Abstract
Recent experiments have uncovered a fundamental information scale for cellular signaling networks: the correlation between input and output concentrations of molecules in a signaling pathway corresponds to at most 1-3 bits of mutual information. Our understanding of the physical constraints and evolutionary pressures that determine this scale remains incomplete. By focusing on a basic element of signaling pathways, the kinase-phosphatase enzymatic push-pull loop, we highlight the pivotal role played by energy resources available for signaling and their expenditure: the chemical potential energy of ATP hydrolysis, and the rate of ATP consumption. Scanning a broad range of reaction parameters based on enzymatic databases, we find that ATP chemical potentials in modern organisms are just above the threshold necessary to achieve empirical mutual information values. We also derive an analytical relation for the minimum ATP consumption required to maintain a certain signal fidelity across a range of input frequencies, where we quantify fidelity either through instantaneous or time-delayed mutual information. Attempting to increase signal fidelity beyond a few bits lowers the bandwidth, the maximum characteristic signal frequency that the network can handle at a given energy cost. The observed information scale thus represents a balancing act between fidelity and the ability to process fast-changing environmental signals. Our analytical relation defines a performance limit for kinase-phosphatase networks, and we find evidence that a component of the yeast osmotic shock pathway may be close to the optimality line.

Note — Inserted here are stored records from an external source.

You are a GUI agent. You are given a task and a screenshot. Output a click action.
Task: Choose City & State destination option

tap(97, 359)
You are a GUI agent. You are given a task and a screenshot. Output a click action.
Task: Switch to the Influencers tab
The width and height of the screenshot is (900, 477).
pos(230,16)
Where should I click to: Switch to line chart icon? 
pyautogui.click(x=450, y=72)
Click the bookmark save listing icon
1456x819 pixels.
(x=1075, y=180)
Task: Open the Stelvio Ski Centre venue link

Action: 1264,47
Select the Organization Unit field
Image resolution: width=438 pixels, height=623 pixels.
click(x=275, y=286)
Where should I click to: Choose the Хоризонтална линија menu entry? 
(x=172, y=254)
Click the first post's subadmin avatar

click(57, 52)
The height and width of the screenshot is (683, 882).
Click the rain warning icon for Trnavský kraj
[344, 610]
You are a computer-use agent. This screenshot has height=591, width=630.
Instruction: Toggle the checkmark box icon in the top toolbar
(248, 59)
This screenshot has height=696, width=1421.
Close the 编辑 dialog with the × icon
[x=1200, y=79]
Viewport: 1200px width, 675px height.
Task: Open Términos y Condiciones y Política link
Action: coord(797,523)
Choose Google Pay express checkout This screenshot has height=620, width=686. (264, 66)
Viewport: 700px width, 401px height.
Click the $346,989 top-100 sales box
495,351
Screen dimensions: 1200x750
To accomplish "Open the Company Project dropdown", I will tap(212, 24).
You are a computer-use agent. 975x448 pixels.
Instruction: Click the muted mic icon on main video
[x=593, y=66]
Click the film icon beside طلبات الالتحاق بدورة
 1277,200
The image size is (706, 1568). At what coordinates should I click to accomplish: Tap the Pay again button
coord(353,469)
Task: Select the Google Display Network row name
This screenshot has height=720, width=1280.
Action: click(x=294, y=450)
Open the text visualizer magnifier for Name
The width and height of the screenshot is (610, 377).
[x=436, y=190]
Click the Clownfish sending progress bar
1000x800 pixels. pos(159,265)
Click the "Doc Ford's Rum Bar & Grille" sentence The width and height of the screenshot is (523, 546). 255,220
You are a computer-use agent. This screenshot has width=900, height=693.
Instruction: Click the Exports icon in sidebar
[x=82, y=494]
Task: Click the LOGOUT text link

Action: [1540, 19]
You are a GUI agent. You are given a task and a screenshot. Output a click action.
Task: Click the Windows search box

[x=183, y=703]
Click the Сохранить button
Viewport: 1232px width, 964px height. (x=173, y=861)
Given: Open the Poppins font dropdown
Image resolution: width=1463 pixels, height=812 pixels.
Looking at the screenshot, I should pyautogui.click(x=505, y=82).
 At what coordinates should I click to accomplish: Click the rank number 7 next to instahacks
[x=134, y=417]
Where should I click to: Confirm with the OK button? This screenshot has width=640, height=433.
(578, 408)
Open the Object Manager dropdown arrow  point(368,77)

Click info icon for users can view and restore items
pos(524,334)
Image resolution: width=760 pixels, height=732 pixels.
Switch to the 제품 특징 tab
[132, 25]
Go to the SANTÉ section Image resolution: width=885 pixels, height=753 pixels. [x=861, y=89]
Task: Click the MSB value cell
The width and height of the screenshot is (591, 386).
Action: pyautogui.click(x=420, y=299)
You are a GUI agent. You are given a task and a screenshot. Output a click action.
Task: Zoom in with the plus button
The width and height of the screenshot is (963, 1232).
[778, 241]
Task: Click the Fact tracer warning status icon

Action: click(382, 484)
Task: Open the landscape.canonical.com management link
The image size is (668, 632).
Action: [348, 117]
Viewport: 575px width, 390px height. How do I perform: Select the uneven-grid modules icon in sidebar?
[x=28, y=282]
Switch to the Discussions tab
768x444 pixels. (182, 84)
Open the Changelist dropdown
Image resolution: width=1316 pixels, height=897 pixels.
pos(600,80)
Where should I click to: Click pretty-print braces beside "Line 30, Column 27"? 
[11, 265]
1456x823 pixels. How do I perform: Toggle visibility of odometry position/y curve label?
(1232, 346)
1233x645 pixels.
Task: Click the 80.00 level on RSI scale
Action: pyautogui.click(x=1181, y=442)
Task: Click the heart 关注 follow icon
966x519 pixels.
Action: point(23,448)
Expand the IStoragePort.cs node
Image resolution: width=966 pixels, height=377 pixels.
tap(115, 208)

By quantifying the evolutionary pressures that operate on these networks, we argue that this is not a coincidence: natural selection on energy expenditures is capable of pushing signaling systems toward optimality, particularly in unicellular organisms. Our theoretical framework is directly verifiable using existing experimental techniques, and predicts that more examples of such optimality should exist in nature.
Competing Interest Statement
The authors have declared no competing interest.
Footnotes
The theory in the manuscript has been extended to include both time-delayed and instantaneous mutual information. In particular, there is now a general analytical bound that covers both scenarios.